Old Photographs

A picture is worth a thousand words. Or at least it used to be.

I remember quite a few lazy Sundays in my childhood going through old photographs. We had a drawer filled with them, from the old faded, grainy ones taken when my grandparents were younger, to the brighter, more relaxed, holiday snaps and photos of family outings. I used to love going through that drawer. My sister and I spent hours organising and reorganising it, choosing the best pictures for the few photo albums we had. I think we valued those photographs so much because there were so few of them.

I will never forget the first time I took a photograph. I had just turned 6, and we were on a family holiday to India, and after days of pestering my dad, he finally let me take one photo.

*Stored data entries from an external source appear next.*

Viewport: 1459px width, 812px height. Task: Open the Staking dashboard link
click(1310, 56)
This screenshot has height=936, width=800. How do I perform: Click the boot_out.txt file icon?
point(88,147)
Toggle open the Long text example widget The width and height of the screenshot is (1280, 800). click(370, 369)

My tiny fingers could barely hold the camera and reach the shutter button at the same time, but I still remember the excitement I felt in that moment, the satisfaction I felt when I heard that click. And I was hooked. My parents bought me my first camera at the age of 10, on a trip to a safari lodge at the base of Mount Kenya, and I remember painstakingly choosing each shot carefully as I was only allowed one roll of film.

Remember the days before the digital camera? When you had to buy rolls of film of 24 or 36 photos, and had to get them developed afterwards. We had a limit on the number of photos we could take so each picture was taken with the utmost care. The invention of the digital camera has made it possible (and normal) to snap about 80 pictures of the same view, until you finally get one that you like.

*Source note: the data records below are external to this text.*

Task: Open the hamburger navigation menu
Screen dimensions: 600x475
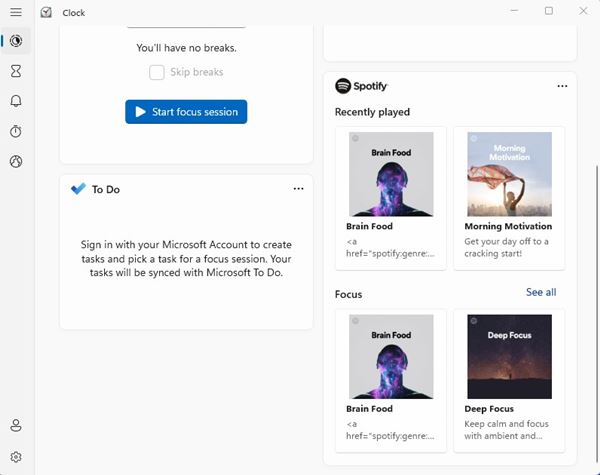Action: coord(16,12)
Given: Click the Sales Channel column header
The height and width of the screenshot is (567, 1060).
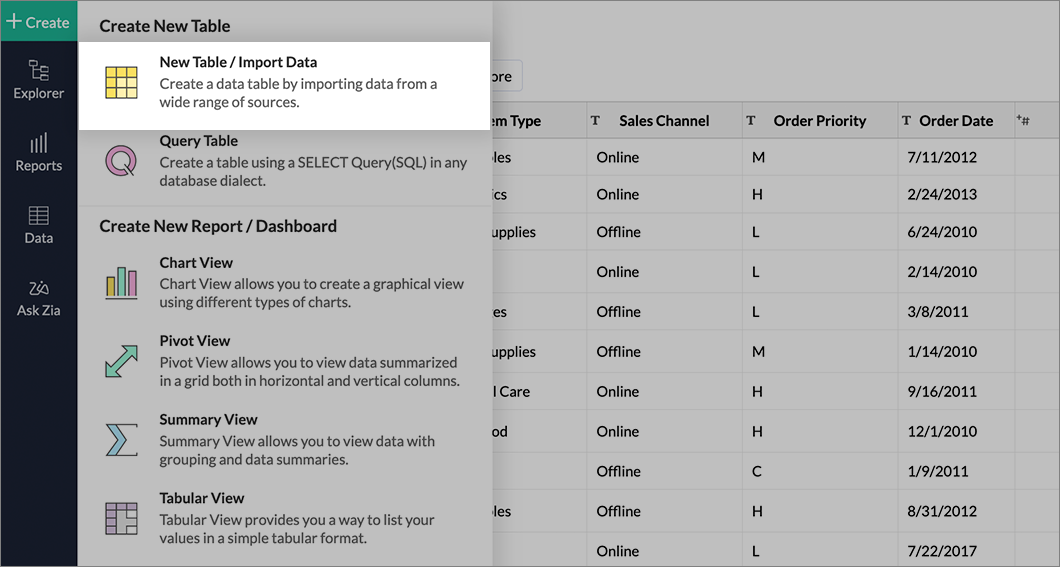Looking at the screenshot, I should 663,121.
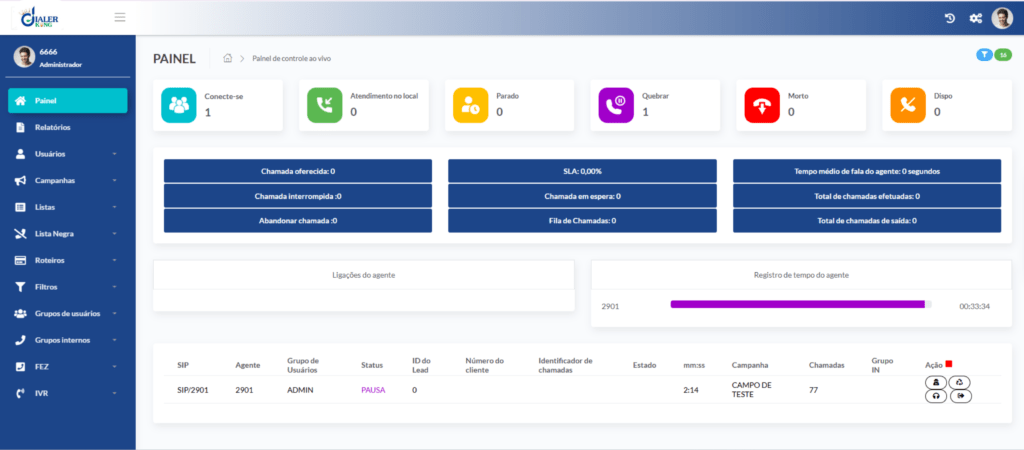The height and width of the screenshot is (450, 1024).
Task: Click the home icon in the breadcrumb
Action: point(228,58)
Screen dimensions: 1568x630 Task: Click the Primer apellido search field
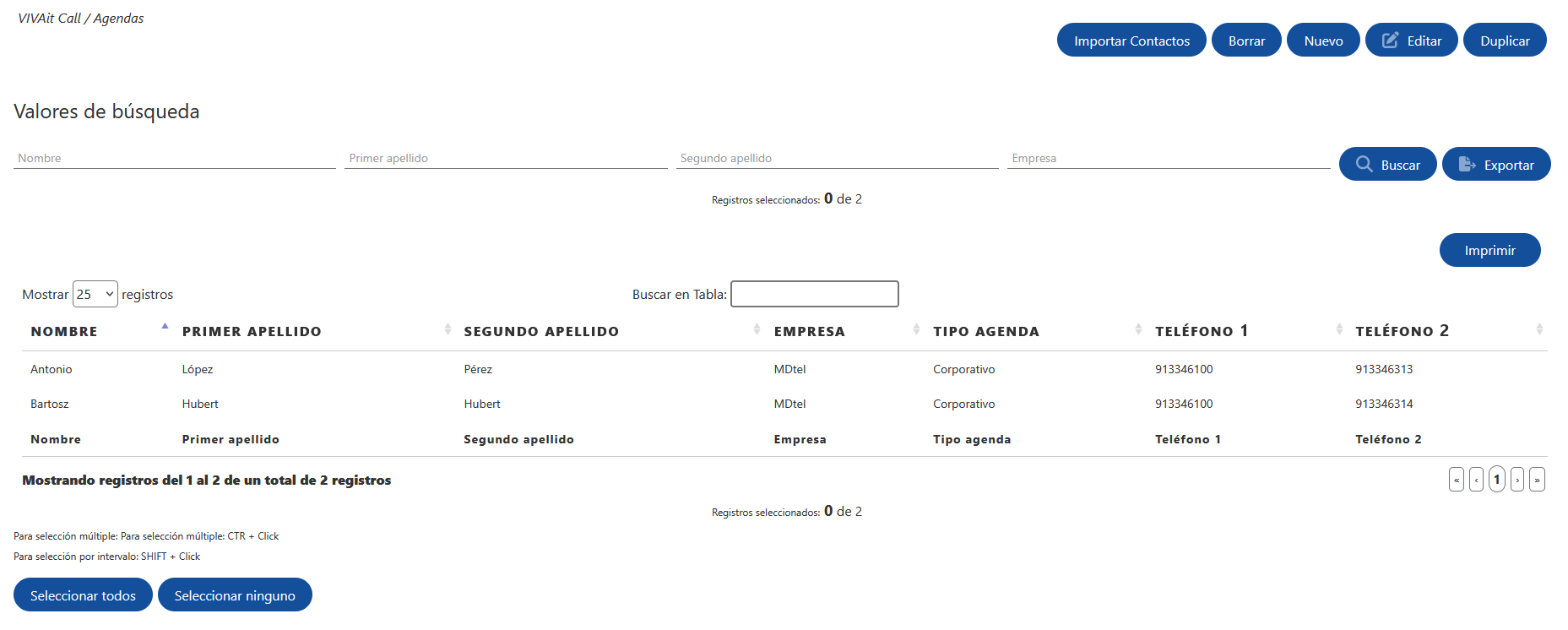(506, 158)
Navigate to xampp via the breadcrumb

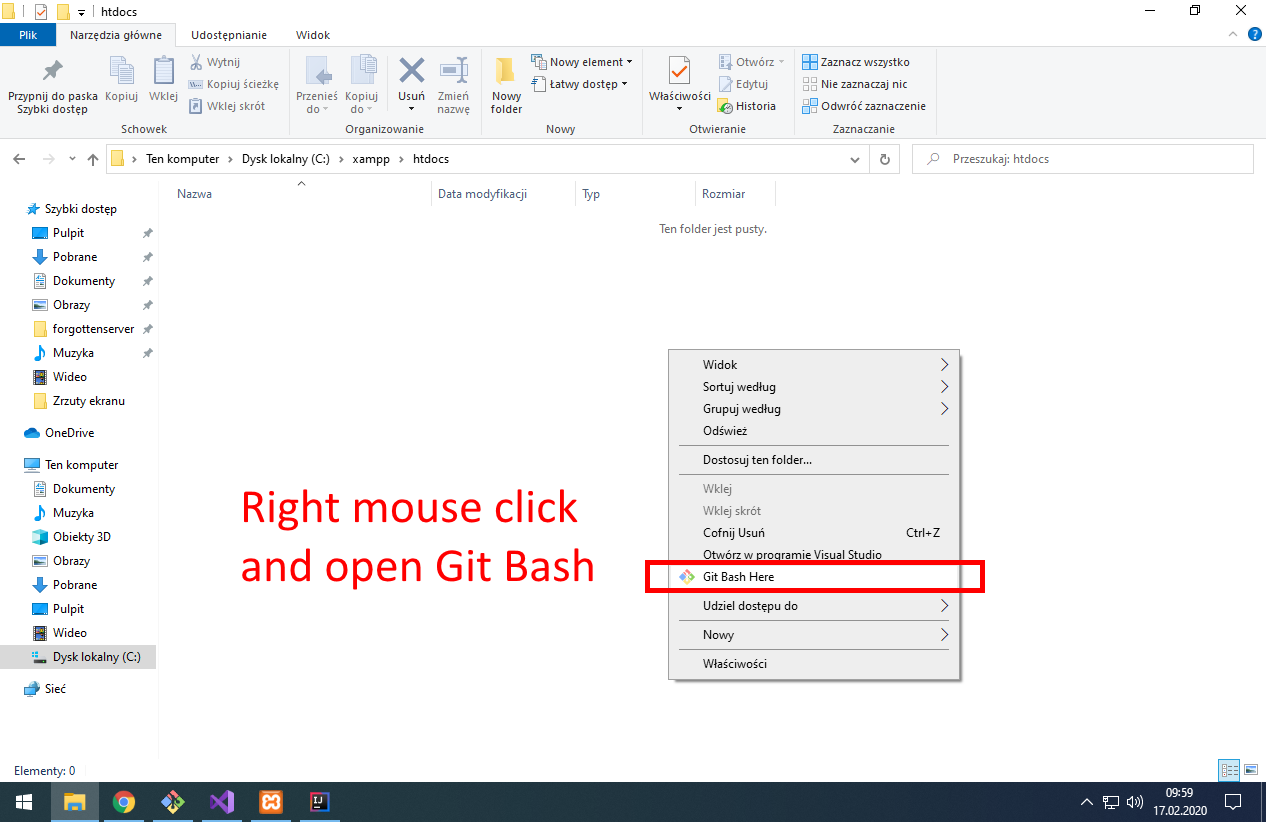click(371, 158)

As much as I like the ease in which we can capture moments today, photography, like much else, seems to have advanced in ways that cater more to our vanity than anything else. I still feel joy at looking at photos of my childhood self, laughing hysterically with abandon. Today, most people know their best angles and pose for every photo, and the result of those photos are never as good, because although we may look our best in them, they do not evoke any feelings at all.

Choosing each shot carefully was like creating a work of art and each picture was worth a thousand words. Unfortunately, today, it seems like a thousand pictures are worth one word, and that word is usually ‘Selfie’.